Surely that is what BT are doing now with FTTC and FTTP, the start of a complete fibre telecoms system, and the best part is they are effectivly getting large sums of money to upgrade some of the network, where they get BDUK funding. Then with FTTP on demand even the customers will be directly paying towards upgrading the network.
Eventually they may gradually upgrade more areas to full fibre, bit by bit spreading that massive cost out over the years.
When I'm being positive, I have exactly the same thoughts.
When I'm being even more positive, the FOX exchanges are a distinct pointer in exactly this direction - allowing BT to aim at removing the cost of the exchange building. It's almost a roots-upward 21CN using fibre.

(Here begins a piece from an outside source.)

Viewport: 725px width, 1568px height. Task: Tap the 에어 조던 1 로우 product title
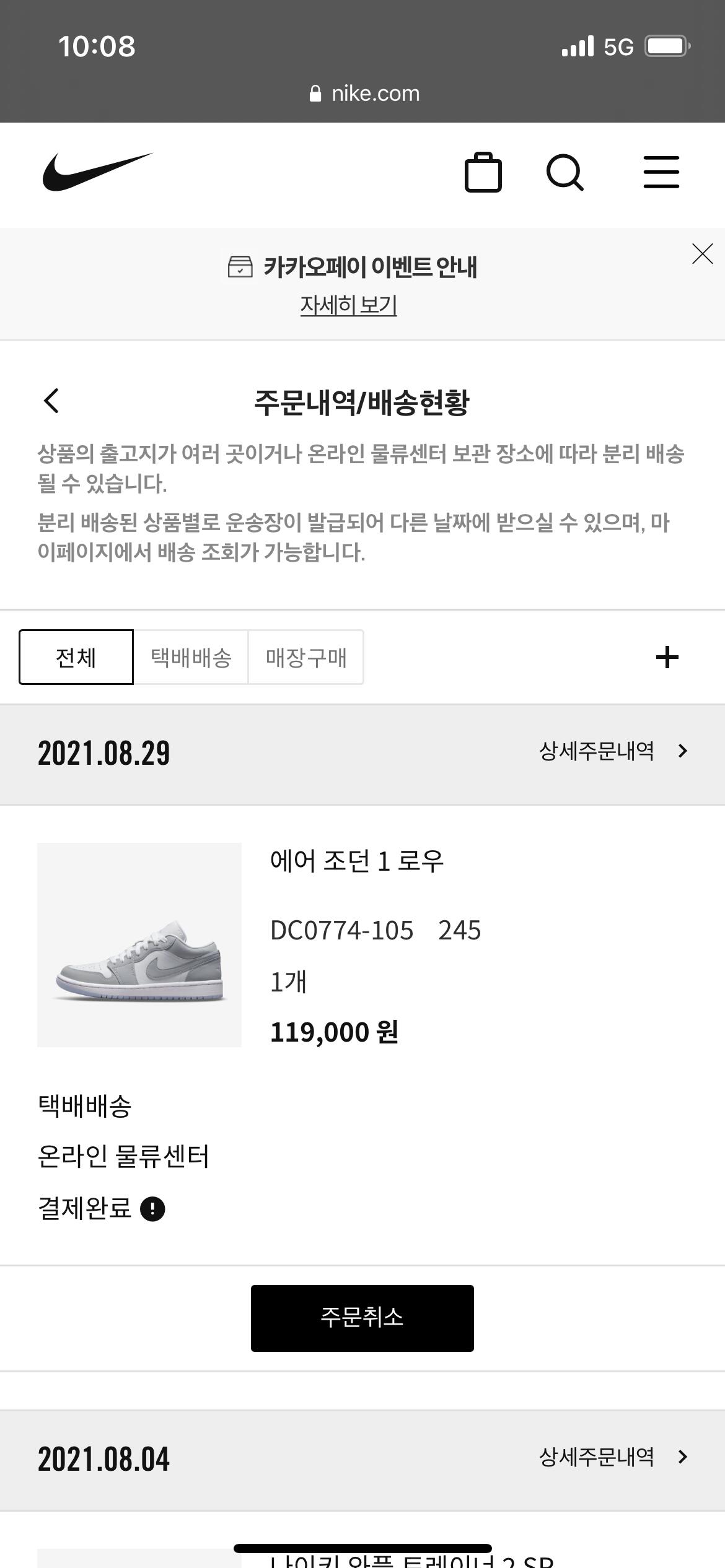coord(357,861)
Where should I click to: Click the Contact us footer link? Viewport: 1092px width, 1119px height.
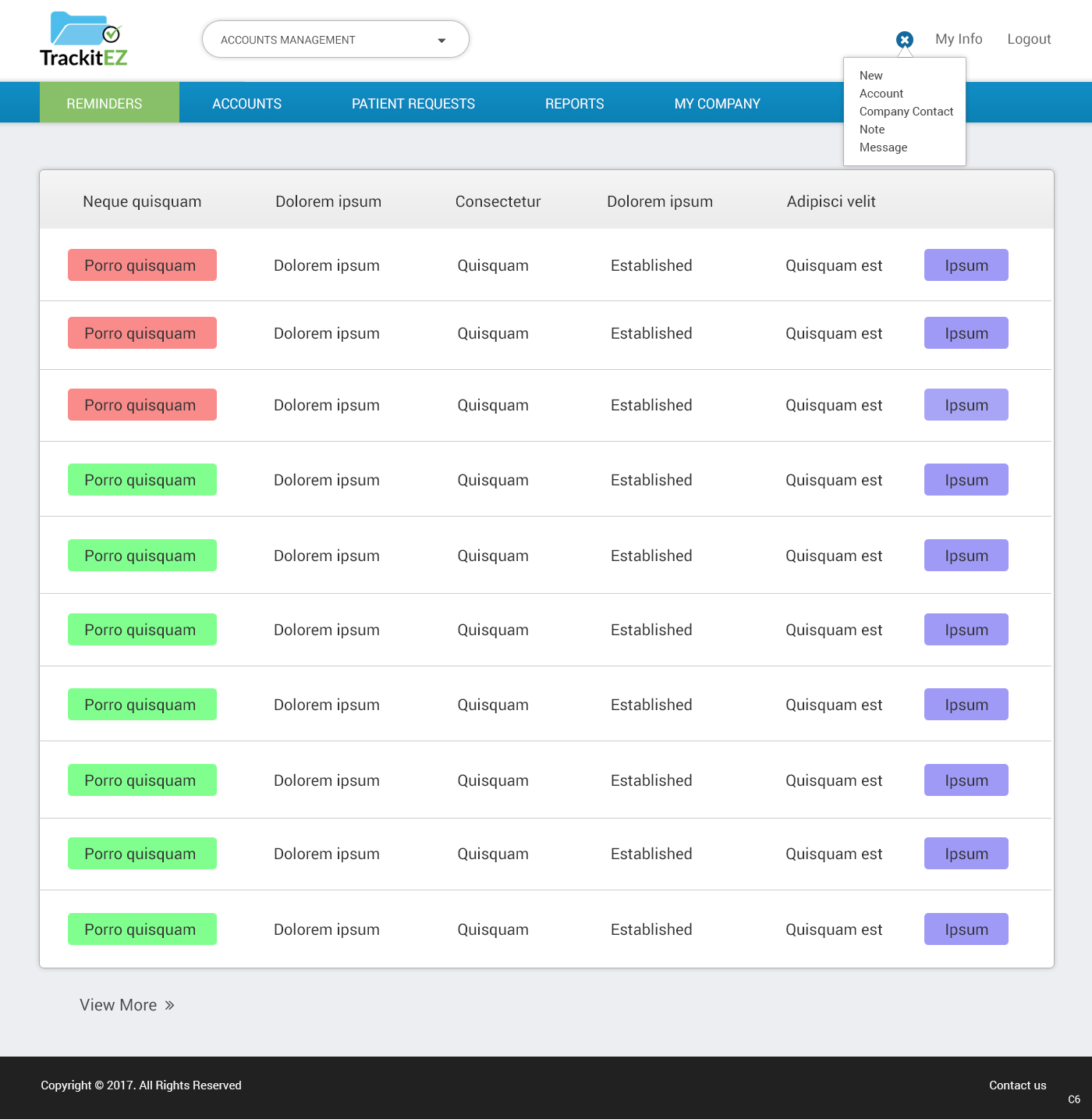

But when I'm being negative, I wonder if this is all something of a dead-end, like TPON. Both aspects get questioned on scale...
Will the technology deployed for Fibre-on-demand really be able to cope with every house in the area (eventually) being swapped onto GPON fibre? Will it truly give everyone future-proof speeds?
Will the ad-hoc deployment of fibre - to individual "rich" homes on demand - really lay the groundwork (splitters, manifolds, ducting, etc) for future homes in the same direction to be easily connected? Will the ad-hoc nature ever lead to a "planned" network?
The FOX exchanges are the other way around: Will their planned nature be affordable? Will it lead to widespread deployment?